Celtic, while not on Manchester United’s level, is a huge global club in football terms but the London Stock Exchange’s only remaining listed football club is small fry when it comes to the financial markets.
Yet think about the level of loyalty displayed by your average football fan – it arguably exceeds even that of the fandom of devotees of Games Workshop – incidentally another stock market name whose valuation exceeds that of Manchester United. Even if the product isn’t up to scratch most football fans are for life and will grimly stick with their team through periods of underperformance.
Tapping into this can be extremely lucrative – either by selling match tickets and merchandise or by attracting sponsorship from businesses which want to be associated with the brand. Added to this, sport is one of the few categories which guarantees a live TV audience. Broadcasting rights for the Premier League run into the billions.
Why are football clubs shunned by investors?

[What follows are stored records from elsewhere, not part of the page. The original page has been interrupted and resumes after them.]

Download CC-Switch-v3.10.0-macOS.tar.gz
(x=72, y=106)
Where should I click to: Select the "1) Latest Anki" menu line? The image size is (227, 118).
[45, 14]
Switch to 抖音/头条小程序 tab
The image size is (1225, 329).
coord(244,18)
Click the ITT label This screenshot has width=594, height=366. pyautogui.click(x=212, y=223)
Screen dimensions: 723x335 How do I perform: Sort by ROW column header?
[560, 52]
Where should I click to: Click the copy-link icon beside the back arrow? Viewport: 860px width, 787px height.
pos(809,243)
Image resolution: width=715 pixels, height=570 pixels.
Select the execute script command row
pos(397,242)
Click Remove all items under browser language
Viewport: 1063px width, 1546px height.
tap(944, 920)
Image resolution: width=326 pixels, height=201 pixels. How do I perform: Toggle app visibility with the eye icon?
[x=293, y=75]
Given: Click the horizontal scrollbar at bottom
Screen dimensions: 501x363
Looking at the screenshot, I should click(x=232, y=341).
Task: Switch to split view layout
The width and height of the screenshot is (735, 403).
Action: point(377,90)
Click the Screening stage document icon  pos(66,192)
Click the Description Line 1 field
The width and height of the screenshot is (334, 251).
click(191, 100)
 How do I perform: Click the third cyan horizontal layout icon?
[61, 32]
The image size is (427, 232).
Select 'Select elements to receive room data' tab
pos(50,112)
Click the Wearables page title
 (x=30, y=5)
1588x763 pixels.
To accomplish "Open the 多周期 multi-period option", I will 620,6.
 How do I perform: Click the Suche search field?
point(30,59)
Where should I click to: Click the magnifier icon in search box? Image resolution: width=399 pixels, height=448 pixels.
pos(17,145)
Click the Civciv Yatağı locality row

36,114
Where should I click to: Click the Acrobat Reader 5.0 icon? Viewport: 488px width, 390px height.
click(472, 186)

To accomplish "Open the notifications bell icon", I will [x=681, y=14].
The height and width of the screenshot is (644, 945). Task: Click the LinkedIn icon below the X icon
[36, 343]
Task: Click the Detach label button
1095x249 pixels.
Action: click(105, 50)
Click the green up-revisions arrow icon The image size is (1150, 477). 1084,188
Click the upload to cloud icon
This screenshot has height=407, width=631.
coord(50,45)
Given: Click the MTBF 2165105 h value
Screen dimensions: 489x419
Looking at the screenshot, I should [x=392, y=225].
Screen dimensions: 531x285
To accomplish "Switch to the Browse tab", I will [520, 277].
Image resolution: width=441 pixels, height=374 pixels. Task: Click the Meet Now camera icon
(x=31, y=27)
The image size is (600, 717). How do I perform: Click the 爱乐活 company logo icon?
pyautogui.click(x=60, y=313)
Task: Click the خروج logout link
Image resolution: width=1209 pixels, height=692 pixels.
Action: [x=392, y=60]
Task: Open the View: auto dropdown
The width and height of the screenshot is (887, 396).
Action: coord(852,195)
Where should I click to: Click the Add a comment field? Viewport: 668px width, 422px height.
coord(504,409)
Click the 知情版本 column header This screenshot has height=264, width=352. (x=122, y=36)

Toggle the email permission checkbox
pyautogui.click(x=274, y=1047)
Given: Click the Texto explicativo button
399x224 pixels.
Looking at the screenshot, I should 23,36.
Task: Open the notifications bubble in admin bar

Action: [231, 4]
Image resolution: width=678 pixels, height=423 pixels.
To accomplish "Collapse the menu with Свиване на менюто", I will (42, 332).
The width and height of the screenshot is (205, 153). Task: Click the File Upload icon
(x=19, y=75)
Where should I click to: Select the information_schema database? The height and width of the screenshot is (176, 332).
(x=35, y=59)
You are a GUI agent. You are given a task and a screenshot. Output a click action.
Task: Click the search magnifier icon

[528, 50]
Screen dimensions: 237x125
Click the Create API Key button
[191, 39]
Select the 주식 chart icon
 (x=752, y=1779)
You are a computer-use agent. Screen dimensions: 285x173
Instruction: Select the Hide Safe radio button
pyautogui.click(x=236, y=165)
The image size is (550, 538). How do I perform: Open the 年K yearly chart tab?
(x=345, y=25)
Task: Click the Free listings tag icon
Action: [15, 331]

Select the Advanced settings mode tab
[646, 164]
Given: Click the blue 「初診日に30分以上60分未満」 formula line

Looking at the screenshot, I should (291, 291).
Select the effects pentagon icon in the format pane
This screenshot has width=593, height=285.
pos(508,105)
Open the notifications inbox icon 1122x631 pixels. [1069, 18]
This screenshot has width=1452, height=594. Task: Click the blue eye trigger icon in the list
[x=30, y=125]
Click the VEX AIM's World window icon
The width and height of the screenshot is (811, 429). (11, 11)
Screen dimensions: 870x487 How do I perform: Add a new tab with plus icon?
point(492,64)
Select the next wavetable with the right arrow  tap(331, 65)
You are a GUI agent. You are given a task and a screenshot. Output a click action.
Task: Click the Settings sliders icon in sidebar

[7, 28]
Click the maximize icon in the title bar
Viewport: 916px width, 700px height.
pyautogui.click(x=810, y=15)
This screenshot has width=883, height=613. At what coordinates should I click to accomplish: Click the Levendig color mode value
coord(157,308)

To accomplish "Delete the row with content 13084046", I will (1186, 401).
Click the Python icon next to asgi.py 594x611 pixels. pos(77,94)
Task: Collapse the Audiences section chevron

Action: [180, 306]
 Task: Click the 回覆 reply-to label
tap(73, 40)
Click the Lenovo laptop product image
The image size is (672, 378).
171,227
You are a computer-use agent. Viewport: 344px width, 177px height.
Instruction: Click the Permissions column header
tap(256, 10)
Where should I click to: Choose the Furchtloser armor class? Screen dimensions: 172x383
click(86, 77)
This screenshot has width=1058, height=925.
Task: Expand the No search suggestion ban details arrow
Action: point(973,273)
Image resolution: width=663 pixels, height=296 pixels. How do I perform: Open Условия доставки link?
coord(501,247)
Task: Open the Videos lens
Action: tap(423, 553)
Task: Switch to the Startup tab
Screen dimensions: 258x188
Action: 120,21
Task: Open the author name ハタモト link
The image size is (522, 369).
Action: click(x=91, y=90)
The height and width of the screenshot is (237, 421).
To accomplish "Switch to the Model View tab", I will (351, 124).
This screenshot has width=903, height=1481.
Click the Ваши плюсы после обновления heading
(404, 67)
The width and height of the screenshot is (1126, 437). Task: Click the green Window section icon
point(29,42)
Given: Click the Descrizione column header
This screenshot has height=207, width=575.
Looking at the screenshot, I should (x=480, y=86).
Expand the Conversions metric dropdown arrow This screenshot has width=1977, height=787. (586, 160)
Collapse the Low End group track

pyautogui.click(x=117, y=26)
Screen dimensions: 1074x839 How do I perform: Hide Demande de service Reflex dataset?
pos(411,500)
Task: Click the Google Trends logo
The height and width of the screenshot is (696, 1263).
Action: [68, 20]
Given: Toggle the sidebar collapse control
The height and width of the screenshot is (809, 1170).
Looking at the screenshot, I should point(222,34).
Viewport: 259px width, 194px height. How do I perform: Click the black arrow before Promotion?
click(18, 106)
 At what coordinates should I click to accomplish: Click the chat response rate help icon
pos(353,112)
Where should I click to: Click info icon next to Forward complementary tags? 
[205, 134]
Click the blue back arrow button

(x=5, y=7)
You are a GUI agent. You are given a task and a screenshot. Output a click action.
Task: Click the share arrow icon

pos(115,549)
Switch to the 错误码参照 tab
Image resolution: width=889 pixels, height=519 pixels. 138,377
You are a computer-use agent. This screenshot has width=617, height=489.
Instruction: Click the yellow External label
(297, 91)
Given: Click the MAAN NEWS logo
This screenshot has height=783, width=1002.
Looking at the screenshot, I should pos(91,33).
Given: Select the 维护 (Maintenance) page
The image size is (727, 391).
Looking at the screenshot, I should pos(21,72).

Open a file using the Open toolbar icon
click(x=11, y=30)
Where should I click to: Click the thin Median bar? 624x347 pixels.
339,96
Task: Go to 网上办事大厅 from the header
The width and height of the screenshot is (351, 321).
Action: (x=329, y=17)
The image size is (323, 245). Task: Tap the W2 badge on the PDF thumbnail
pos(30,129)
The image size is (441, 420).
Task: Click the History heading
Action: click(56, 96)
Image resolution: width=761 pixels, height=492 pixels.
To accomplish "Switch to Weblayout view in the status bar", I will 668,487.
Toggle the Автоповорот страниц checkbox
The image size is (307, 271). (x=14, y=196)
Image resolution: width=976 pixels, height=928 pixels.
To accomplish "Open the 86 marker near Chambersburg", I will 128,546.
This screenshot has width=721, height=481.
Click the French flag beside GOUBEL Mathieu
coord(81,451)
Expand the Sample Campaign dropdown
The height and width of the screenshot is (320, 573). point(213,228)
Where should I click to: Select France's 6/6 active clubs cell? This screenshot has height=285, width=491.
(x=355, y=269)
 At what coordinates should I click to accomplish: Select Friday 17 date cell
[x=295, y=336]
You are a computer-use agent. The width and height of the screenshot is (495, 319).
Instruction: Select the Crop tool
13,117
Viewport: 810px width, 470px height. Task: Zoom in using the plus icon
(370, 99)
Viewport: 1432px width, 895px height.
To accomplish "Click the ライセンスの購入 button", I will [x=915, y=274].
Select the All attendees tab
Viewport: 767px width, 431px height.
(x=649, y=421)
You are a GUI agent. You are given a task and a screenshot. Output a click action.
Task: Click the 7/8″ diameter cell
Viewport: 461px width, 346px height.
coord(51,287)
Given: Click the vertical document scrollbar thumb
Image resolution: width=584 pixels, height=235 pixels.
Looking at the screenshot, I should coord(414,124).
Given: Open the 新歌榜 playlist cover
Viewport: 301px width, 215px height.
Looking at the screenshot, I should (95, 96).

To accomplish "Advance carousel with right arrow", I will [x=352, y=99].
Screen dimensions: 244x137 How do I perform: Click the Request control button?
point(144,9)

So why the disconnect and what can we glean from it about what to look for in a winning investment?
First of all, while football may be big business in 2026 it’s not exactly profitable and many clubs lose money. For the full year to 30 June 2025, Manchester United chalked up a net loss of £33 million.
That’s because a large proportion of the revenue they generate goes into paying talent in a competitive market to try and achieve success on the pitch. Huge sums are expended on players in transfer fees and wages which, thanks to injury and loss of form, might not even deliver any benefit to the club. That leaves very little left over for shareholders – with dividends a real rarity.
Businesses which, in contrast, can keep a tight control on the purse strings, can reward shareholders by returning cash and don’t face these sorts of extreme competitive pressures will often fly up the league table in stock market terms.
Second, football is unpredictable and the fluctuating fortunes of clubs can have a big impact on their revenue. Particularly if they are relegated from the top division or even if they narrowly fail to qualify for European competitions. What most investors are looking for when they put money into a share is consistent growth and some level of visibility on future revenue. For the most part, that just isn’t available in the world of football.